The lands defined by the three boundary segments H, I, and J were for the most part from Lake Mead NRA. Had the logical step been taken, the Park boundary would have been drawn to put all of LMNRA east of the Grand Wash Cliffs in the Park. However, significant parts of these Canyon features -- the Shivwits Plateau, Parashant-Andrus Canyon, Whitmore Canyon and vicinity -- were not added to the Park. Strangely, the administration of the non-GCNP Canyon lands was left with LMNRA in Boulder City. That complexity has been compounded by the 1999 proclamation of Grand Canyon - Parashant National Monument, divided between BLM in St George Utah and LMNRA, although the NPS ranger for that area is headquartered at the BLM office. Just to make life even more confounding, the northwestern half of the GC-PNM has nothing to do with the interpretation and protection of the Grand Canyon. Nor with the Parashant, for that matter.

Here is the official 1975 Act map. From the west, segment H is the straight east-west line followed by the bump. Segment I is the wiggly stuff trying to follow a rim. J is the east end including that horn that sticks up northwest below "Boundary". But there is a problem. 
Here is a terrain courtesy of Google maps, to show the problem. We need to pick up the boundary at the river R, carry it up through the topography to the mid-level SANUP plateau, a feature similar to the Esplanade and the Tonto Platform, and finally walk along, keeping the Grand Canyon drainages to our right until we get to an appropriate point to scramble up to the ultimate plateau, the SHIVWITS, where segment I starts, after which we will go along the uppermost rim, over to the Shivwits' east side, where we drop down to do segment J (not on this map).
So far there are two solutions. What the official map indicates is the blue line on the detail map below.
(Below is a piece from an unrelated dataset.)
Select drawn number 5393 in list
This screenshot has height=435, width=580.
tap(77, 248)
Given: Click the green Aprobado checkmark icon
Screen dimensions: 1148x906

To follow this line, go two miles north from the river crossing measuring from the south bank. From the official map, the start seems to be from the south line of T32N. However, on the BLM map, that south line is a mile south of the river. I suspect NPS used a pre-survey township grid base, while the BLM now uses the surveyed lines. It may not matter as long as the distance is two miles from the south bank, as the official map shows.
When you have walked the two miles, you find yourself, unintentionally I think, right in the middle of the Pearce Canyon drainage. Turn right, and unheeding of the wash's turns, scramble straight up due east. You are now on the Sanup plateau. Wander off not quite northeast toward the southern edge of that cliff above you (that is Snap Point), float up it, and plant your flag. You are now on the Shivwits level, and we can follow the rim into Segment I. 
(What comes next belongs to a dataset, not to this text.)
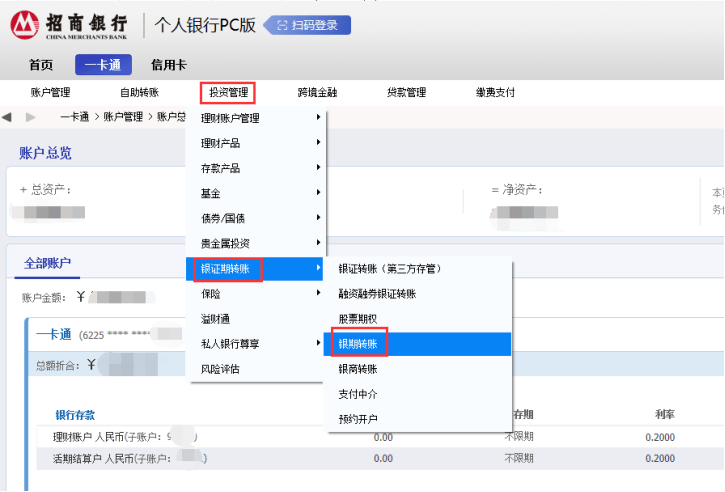Image resolution: width=725 pixels, height=492 pixels.
Task: Expand the 基金 submenu arrow
Action: [x=318, y=192]
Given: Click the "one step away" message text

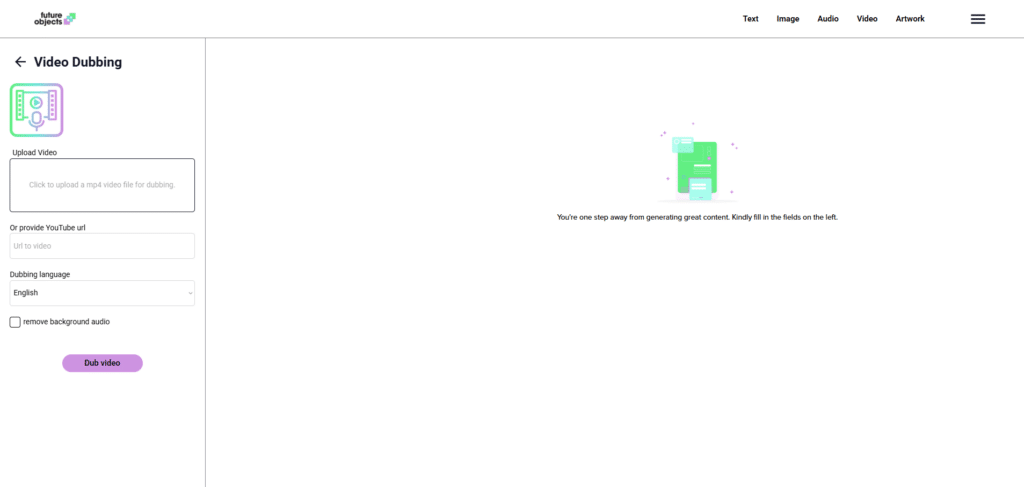Looking at the screenshot, I should point(696,217).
It is quite clear that the official map's solution, like the area included in segment G, includes too much; land that is not part of the Canyon topographically--Pearce Canyon drains west from the Grand Wash Cliffs. It may be that this line comes from a map we generated in the late 1960's, which also included too much in this area and was never refined. And that is the case, as I explain in the post about Segment G. I am sorry I did not do better 40 years ago.
 So I planted some red crosses to show how it would go if were a more pure Canyon line, starting across the river from the ridge of the Grand Wash Cliffs, up ENE to a piece of the Sanup, and then strolling around keeping the Pearce Canyon drainage to the left and the Canyon's inner gorge to the right, ending up at the southern end of Fort Garret Point (Ft. G. p), and then up onto the Shivwits. Again, another piece of work for the future.

Although I have no documentation, I do remember talking to NPS-DSC staff who were checking out the boundary after the Park Act was passed. They had been out to Snap Point and it is possible that they provided information for a placing of the official line. In any case, I do have copies of very large-scale LMNRA maps revised by NPS-DSC to show the boundary as of May 1975, and they seem a reasonable realization for this segment, H, of the Act's map, as well as for I, the Shivwits rim.